* [Passage for review]
:::

Mental Illness in the Cockpit

Monday, April 9th, 2012

Clayton Osbon, 49, served as a pilot for Jet Blue Airlines for 12 years. On March 27 during Flight 191 from New York to Las Vegas, he suddenly began raving about terrorists and started pushing buttons and flipping switches in the cockpit, all the while telling air traffic controllers to shut up. His co-pilot had the presence of mind to suggest Osbon, the flight captain, go to the bathroom. When Osbon did, the co-pilot and another JetBlue pilot on board locked him out of the cockpit. Osbon started banging on the door and had to be subdued by passengers on the flight.
Osbon is now charged with interfering with a flight crew – an intriguing conundrum, as he was head of the flight crew with which he interfered. Osbon had passed a physical a few months prior to the incident, although it is unlikely that a detailed mental health evaluation was part of that physical.
Osbon’s friends have stated that he has no history of mental illness and had exhibited no symptoms that would have foretold the bizarre behavior on flight 191. It appears that with no warning signs, Osbon simply snapped, putting the passengers and crew at immediate risk.

:::

* [The data]
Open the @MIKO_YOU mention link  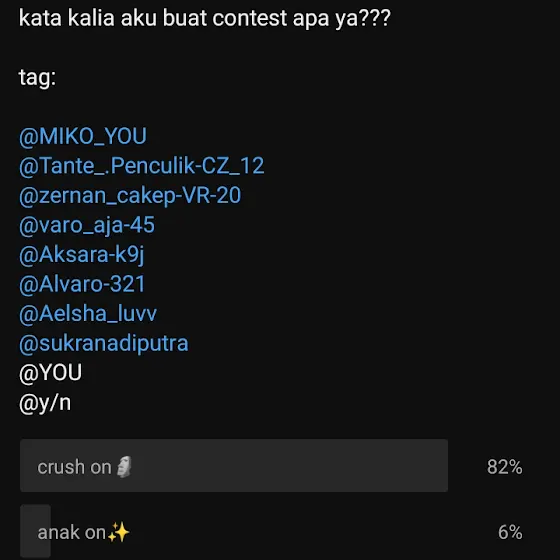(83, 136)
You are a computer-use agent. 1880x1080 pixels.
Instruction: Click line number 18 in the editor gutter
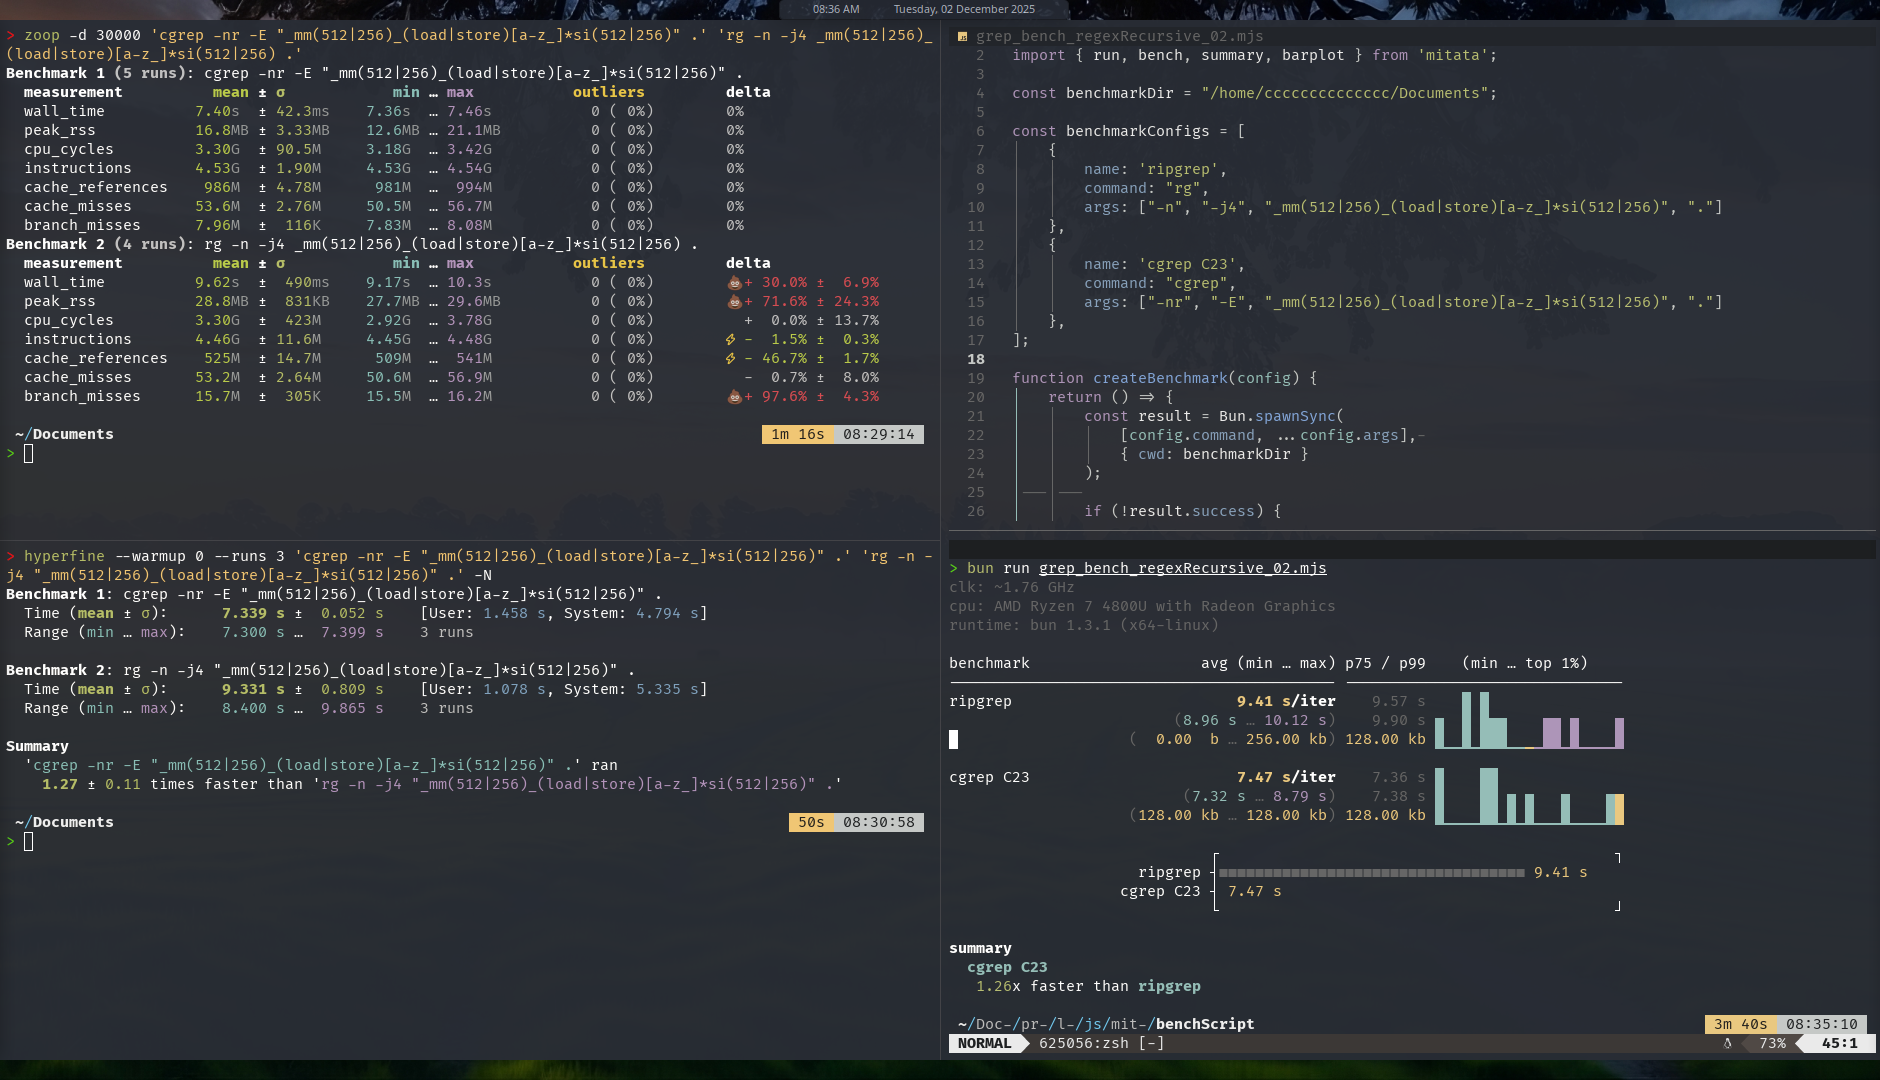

:::

* [Prompt 1]
List each action that the article on Clayton Osbon says he performed in the cockpit during Flight 191.
* [Prompt 2]
Answer these questions from the article on Clayton Osbon:
(a) How many years had Osbon served as a JetBlue pilot?
(b) Between which two cities was Flight 191 flying?
(c) What is Osbon now charged with?
* [Prompt 3]
Carry on the article on Clayton Osbon, beginning after its final sentence.

* [Your response 1]
- Began raving about terrorists
- Pushed buttons
- Flipped switches
- Told air traffic controllers to shut up

* [Your response 2]
(a) 12 years
(b) New York to Las Vegas
(c) Interfering with a flight crew

* [Your response 3]
(Mental) Fitness for Duty
This incident raises important issues about mental health and fitness for duty, especially in jobs which involve not just the well-being of a single worker, but the general public as well. A couple of years ago we blogged the saga of Bryan Griffin, a pilot for Quantas Airlines who had “uncontrollable urges” to crash airplanes. While he never actually followed through on his death wish, he continued to fly for about three years, while suffering from this obvious mental health problem. Quantas chose to risk disaster rather than remove Griffin from his pilot duties. Ironically, thirty years later he was awarded over $200K in disability pay for the stress of flying while he was mentally vulnerable, a ruling which left Quantas – and the rest of us – shaking our heads in disbelief.
In the months ahead we will learn more about Osbon’s sudden breakdown, including whether there were subtle indications that something was wrong. But at the heart of this story is the mystery of mental illness itself. While significant advances have been made in both the diagnosis and treatment of mental disabilities, much remains unknown. The Federal Aviation Authority has issued guidance on the use of anti-depressants for pilots, even while admitting that the science is tentative and subject to change. Pilots who are placed on anti-depressants are not allowed to fly for one year; it is reasonable to assume that Osbon will not return to the cockpit for at least a year, perhaps more.
The Paradox of Mental Illness
Even as unprecedented advances have been made in the treatment of mental illness, pervasive prejudice still remains. Individuals seeking care are often stigmatized; there is considerable public pressure for individuals to suppress symptoms and avoid treatment. Insurance coverage for treatment may be spotty, and for those without insurance, the emergency room is usually the only treatment option. In the above referenced guidance, the FAA estimates that about ten percent of the population suffers from depression, with the majority of these people working, raising families, driving motor vehicles and even flying airplanes.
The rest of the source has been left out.